Вместе радостью наша детка принесла много хлопот и забот. Жена, конечно, сама кормила девочку, и вот тут-то опять началась сказка про белого бычка.
Опять уговоры и советы, и доказательства «нелепости теорий», и пр. пр. Опять на нас напало сомнение. Дело шло не о нас, а о новом человеке – нашем ребенке. Мы ответственны за его воспитание, здоровье, жизнь! Может быть, действительно мы рискуем вырастить рахитичного, золотушного ребенка или «вовсе уморить его» – как говорили добрые знакомые. Мы решили обратить особое внимание как на питание ее (жены), так и на ее работу, прогулки и пр. и, в случае малейших признаков неправильности роста или болезни ребенка, принять все зависящие от нас меры, вплоть до бульонов и котлет. Но этого не пришлось сделать.

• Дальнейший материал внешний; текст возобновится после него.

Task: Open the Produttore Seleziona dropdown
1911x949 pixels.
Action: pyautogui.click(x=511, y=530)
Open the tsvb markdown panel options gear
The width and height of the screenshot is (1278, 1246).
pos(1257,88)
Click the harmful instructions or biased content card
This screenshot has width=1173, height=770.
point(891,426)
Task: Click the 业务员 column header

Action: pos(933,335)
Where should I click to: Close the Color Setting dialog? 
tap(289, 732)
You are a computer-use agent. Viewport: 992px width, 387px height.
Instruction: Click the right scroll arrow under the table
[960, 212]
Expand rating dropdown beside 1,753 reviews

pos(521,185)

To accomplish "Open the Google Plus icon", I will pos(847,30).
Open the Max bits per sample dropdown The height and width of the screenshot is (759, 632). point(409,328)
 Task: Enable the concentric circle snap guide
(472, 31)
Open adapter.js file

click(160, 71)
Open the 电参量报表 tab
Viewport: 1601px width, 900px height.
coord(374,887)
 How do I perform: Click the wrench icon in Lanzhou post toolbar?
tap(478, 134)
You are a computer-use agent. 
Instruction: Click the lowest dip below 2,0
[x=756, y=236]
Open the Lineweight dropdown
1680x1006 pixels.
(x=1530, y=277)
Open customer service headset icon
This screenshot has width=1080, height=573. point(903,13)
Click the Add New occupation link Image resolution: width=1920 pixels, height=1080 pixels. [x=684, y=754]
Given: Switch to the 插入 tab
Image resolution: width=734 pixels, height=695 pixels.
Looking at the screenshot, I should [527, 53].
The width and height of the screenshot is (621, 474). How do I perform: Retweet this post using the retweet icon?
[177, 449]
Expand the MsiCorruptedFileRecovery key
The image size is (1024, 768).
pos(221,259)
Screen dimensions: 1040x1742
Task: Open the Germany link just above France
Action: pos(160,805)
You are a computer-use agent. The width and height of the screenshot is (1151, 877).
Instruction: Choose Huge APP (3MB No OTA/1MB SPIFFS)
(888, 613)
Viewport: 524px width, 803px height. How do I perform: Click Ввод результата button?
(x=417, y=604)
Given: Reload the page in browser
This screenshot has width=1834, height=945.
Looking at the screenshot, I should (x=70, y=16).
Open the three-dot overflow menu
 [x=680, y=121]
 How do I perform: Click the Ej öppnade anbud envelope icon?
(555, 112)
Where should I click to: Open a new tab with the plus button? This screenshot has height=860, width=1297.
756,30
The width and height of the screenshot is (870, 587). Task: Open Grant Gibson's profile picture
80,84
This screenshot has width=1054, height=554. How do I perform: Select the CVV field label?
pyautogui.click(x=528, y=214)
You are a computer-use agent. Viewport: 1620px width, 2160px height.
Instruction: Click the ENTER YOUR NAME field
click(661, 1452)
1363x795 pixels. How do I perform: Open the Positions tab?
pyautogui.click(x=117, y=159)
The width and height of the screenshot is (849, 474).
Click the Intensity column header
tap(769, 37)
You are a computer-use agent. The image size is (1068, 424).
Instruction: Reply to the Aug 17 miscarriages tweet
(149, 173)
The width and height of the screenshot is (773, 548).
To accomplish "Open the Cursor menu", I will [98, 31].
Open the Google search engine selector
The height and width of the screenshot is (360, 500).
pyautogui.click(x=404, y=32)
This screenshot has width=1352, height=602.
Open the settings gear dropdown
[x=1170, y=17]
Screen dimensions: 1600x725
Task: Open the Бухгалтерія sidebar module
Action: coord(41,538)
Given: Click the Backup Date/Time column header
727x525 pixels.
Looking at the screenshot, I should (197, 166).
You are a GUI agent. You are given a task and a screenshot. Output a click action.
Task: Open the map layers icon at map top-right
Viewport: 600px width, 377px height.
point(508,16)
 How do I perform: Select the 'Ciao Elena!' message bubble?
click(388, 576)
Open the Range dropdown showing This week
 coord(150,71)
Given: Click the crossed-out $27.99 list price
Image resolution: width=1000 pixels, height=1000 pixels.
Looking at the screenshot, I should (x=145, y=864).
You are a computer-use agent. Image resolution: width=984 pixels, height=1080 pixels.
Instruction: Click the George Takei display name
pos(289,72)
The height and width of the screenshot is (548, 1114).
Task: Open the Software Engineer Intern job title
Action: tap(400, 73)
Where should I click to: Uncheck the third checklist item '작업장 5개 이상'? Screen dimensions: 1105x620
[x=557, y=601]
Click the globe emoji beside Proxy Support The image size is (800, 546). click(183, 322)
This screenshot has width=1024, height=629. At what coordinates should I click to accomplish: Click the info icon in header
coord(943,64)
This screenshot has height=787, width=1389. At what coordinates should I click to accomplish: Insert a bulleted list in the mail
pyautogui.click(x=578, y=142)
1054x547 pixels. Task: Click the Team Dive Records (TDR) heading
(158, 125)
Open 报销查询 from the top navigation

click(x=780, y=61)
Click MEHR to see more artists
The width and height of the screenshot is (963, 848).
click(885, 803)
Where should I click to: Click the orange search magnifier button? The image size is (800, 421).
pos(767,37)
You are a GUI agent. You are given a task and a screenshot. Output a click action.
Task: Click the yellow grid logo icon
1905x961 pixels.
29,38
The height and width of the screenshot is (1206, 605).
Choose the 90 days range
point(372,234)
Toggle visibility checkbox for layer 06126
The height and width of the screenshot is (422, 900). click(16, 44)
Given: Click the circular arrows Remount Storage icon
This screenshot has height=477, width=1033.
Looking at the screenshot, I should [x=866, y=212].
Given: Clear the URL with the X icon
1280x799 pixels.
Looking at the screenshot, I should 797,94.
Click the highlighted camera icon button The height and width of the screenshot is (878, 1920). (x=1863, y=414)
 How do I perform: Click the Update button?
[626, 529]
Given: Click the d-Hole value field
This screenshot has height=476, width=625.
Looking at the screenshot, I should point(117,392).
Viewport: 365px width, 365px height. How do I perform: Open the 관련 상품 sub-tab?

И вот теперь, когда я пишу эти строки под бойкий топот ножек бегающей по комнате нашей дочурки и гляжу на ее круглые розовенькие щечки, я уже более спокойно гляжу на будущее, и меня не пугают «советы и доказательства» людей, слепо держащихся и верящих во все, что им завещано отцами. Сейчас моей девочке 1 г. 8 месяцев. Она начала ходить с 10 месяцев, а теперь, конечно, великолепно бегает и скачет. В ее телосложении нет никаких неправильностей и дефектов, рост вполне нормальный, нет ни кривизны ног, ни уродливо-большой головы (увы, как часто встречаются последние два «дефекта» в семьях убежденных мясоедов). По своему умственному развитию она гораздо выше своих сверстников-мясоедов... Впрочем, о ней – до другого раза.